Passage shown:
□ □ □ □

The composite-likelihood approach applied here is very general, and could easily be applied to other similar problems or methods. For example, it could be used with the generally more powerful method of Li et al5 implemented in the software LAMP.11 However, difficulties in implementation may arise as a result of the need for empirical P-value estimation. As the likelihood modeled in LAMP does not condition on parental genotypes, these genotypes would not be fixed when data are generated under the null hypothesis to establish the empirical distribution of the test statistic. Therefore, the repeated generation of datasets under the null hypothesis would become much more computationally demanding. Note that in previous simulations7 the method of Li et al5 implemented in LAMP generally outperformed the Li-cpg method with a gain in power of around 5–10%, which is considerably less than the gain in power of up to 50% obtained here by use of the composite-likelihood Li-cpg approach.

Sun et al10 described a method for testing the same hypothesis (that a candidate locus is the sole causal polymorphism in a region), which also relied on testing each candidate locus separately. In their paper they explained that the results could be used to construct confidence sets of markers that may be able to explain an observed linkage result by simply including in the confidence set all markers that are not rejected as possibly being the sole causal variant in the region. Our Li-cpg approach can be used in a similar way, and, because the composite Li-cpg is more powerful than the original Li-cpg, more markers will be rejected and therefore fewer markers will end up in the confidence set, resulting in potentially considerably narrower intervals. Similarly, the proposed composite-likelihood approach may lead to benefits in precision and accuracy of estimates of the disease locus genotype relative risks. Properties of the relative risk estimates that can be calculated using LAMP or the Li-cpg approach, as well as using the new composite-likelihood approach, have not been thoroughly investigated, although previous work7 suggests that these quantities may not be estimated very accurately. Nevertheless, these are important parameters, not just in the statistical model, but also of biological relevance. Although beyond the scope of this paper, further examination of their properties would be of interest.

The composite-likelihood approach may also be compared to the haplotype extension of the Li-cpg method proposed by Biernacka and Cordell,7 keeping in mind that the two tests would normally be used for testing different hypotheses. The haplotype method tests whether a haplotype composed of the two SNPs may be in complete LD with the sole causal variant in the region, whereas the composite-likelihood approach described here is testing whether a single candidate SNP may be in complete LD with the sole causal variant. However, by properly constraining the parameters for the null likelihood of the haplotype method, the haplotype likelihood could be used to test the same single SNP hypotheses as the single SNP- and composite-likelihood approaches.

Although composite-likelihood methods have been applied to a number of genetics problems,12, 13, 14, 15 their use is not very widespread. Given the complex LD structures in SNP data, composite-likelihood methods may offer a relatively simple means of dealing with these often difficult to model correlations. The present application of a composite-likelihood approach has provided a demonstration of this concept.

□ □ □ □

Material supplied:
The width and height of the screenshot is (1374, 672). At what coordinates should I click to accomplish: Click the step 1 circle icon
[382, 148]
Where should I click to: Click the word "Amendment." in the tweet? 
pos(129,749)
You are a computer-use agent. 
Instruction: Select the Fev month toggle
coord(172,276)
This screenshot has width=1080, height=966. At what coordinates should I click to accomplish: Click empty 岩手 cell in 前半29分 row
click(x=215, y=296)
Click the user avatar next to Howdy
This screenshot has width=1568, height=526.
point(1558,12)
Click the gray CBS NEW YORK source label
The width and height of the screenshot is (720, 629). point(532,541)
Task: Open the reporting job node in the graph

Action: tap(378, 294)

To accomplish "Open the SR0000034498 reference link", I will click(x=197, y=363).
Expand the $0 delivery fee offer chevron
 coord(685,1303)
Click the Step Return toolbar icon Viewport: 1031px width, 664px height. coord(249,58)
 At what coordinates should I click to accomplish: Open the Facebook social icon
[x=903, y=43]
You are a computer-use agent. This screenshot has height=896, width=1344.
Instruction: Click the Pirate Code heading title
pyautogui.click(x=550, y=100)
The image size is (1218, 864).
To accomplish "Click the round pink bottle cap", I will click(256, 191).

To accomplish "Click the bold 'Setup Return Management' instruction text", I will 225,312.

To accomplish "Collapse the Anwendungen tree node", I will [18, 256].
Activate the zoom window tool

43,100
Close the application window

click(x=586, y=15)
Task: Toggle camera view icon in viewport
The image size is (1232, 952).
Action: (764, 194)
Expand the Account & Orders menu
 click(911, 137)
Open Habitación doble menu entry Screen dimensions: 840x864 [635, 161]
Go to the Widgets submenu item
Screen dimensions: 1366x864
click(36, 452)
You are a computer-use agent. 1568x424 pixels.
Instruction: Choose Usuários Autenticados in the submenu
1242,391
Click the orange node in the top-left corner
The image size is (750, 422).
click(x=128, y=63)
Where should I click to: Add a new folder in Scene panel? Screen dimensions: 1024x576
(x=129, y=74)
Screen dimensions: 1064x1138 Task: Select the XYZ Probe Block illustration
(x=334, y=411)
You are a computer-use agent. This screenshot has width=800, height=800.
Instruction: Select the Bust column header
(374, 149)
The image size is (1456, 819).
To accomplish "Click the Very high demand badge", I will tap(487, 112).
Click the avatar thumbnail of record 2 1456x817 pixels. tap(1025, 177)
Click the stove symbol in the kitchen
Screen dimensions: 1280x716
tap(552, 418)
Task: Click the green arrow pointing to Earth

□ □ □ □

Apply what you read:
1 - Answer these from the passage on the composite-likelihood approach above:
(a) In previous simulations, what gain in power did the method of Li et al implemented in LAMP show over the Li-cpg method?
(b) According to Sun et al, what could their results be used to construct?
(c) What does the haplotype method test?
2 - Reproduce the passage on the composite-likelihood approach word for word, between "The composite-likelihood approach may" and "and composite-likelihood approaches.", inclusive.
3 - Does each statement agree with the passage on the composite-likelihood approach? Answer yes or no, and quote the words from the passage that decide it.
(a) The likelihood modeled in LAMP conditions on parental genotypes.
(b) The composite Li-cpg is more powerful than the original Li-cpg.
(c) Composite-likelihood methods are in widespread use.

Expected outputs:
1 -
(a) Around 5–10%.
(b) Confidence sets of markers that may be able to explain an observed linkage result.
(c) Whether a haplotype composed of the two SNPs may be in complete LD with the sole causal variant in the region.

2 -
The composite-likelihood approach may also be compared to the haplotype extension of the Li-cpg method proposed by Biernacka and Cordell,7 keeping in mind that the two tests would normally be used for testing different hypotheses. The haplotype method tests whether a haplotype composed of the two SNPs may be in complete LD with the sole causal variant in the region, whereas the composite-likelihood approach described here is testing whether a single candidate SNP may be in complete LD with the sole causal variant. However, by properly constraining the parameters for the null likelihood of the haplotype method, the haplotype likelihood could be used to test the same single SNP hypotheses as the single SNP- and composite-likelihood approaches.

3 -
(a) No: "As the likelihood modeled in LAMP does not condition on parental genotypes"
(b) Yes: "because the composite Li-cpg is more powerful than the original Li-cpg"
(c) No: "their use is not very widespread"